Abstract

We present calculated fission-barrier heights for 5239 nuclides for all nuclei between the proton and neutron drip lines with $171\ensuremath{\le}A\ensuremath{\le}330$. The barriers are calculated in the macroscopic-microscopic finite-range liquid-drop model with a 2002 set of macroscopic-model parameters. The saddle-point energies are determined from potential-energy surfaces based on more than 5 000 000 different shapes, defined by five deformation parameters in the three-quadratic-surface shape parametrization: elongation, neck diameter, left-fragment spheroidal deformation, right-fragment spheroidal deformation, and nascent-fragment mass asymmetry. The energy of the ground state is determined by calculating the lowest-energy configuration in both the Nilsson perturbed-spheroid $(\ensuremath{\epsilon})$ and the spherical-harmonic $(\ensuremath{\beta})$ parametrizations, including axially asymmetric deformations. The lower of the two results (correcting for zero-point motion) is defined as the ground-state energy. The effect of axial asymmetry on the inner barrier peak is calculated in the $(\ensuremath{\epsilon},\ensuremath{\gamma})$ parametrization.

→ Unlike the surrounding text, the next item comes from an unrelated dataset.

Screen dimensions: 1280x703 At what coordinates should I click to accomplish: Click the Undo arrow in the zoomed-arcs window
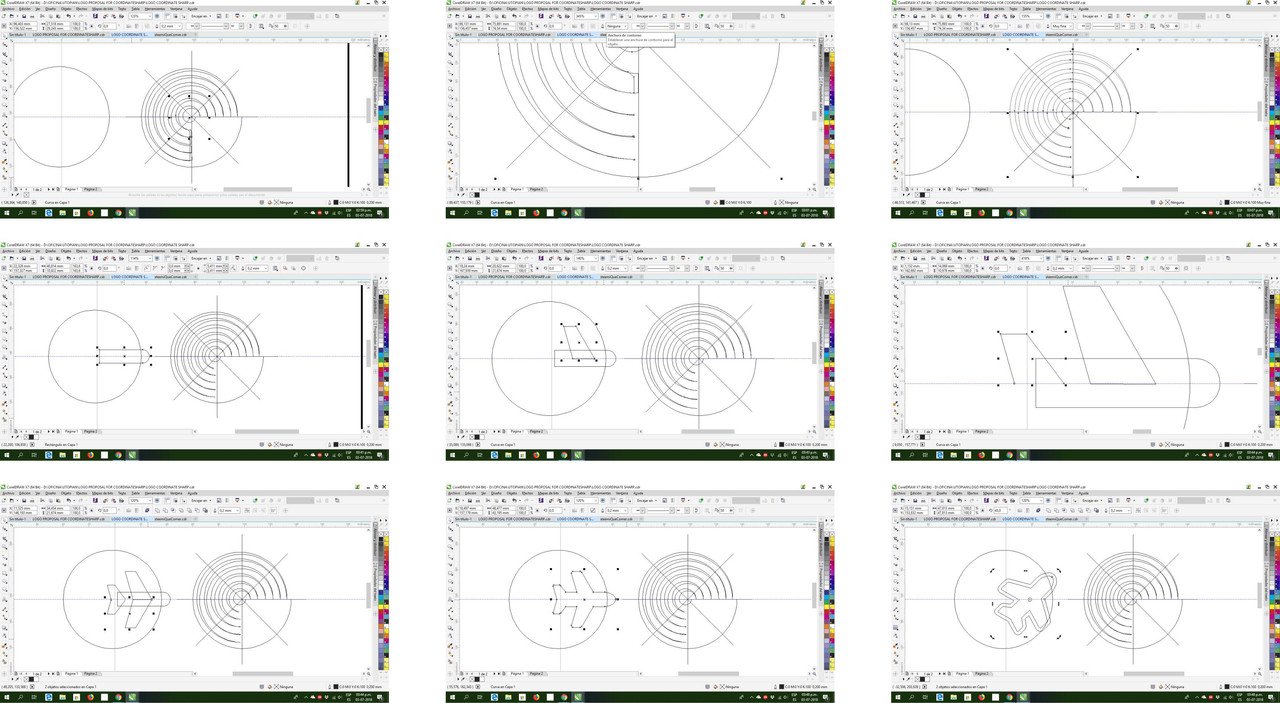(x=514, y=15)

We have earlier benchmarked our calculated barrier heights to experimentally extracted barrier parameters and found average agreement to about 1 MeV for known data across the nuclear chart. Here we do additional benchmarks and investigate the qualitative and, when possible, quantitative agreement and/or consistency with data on $\ensuremath{\beta}$-delayed fission, isotope generation along prompt-neutron-capture chains in nuclear-weapons tests, and superheavy-element stability. These studies all indicate that the model is realistic at considerable distances in $Z$ and $N$ from the region of nuclei where its parameters were determined.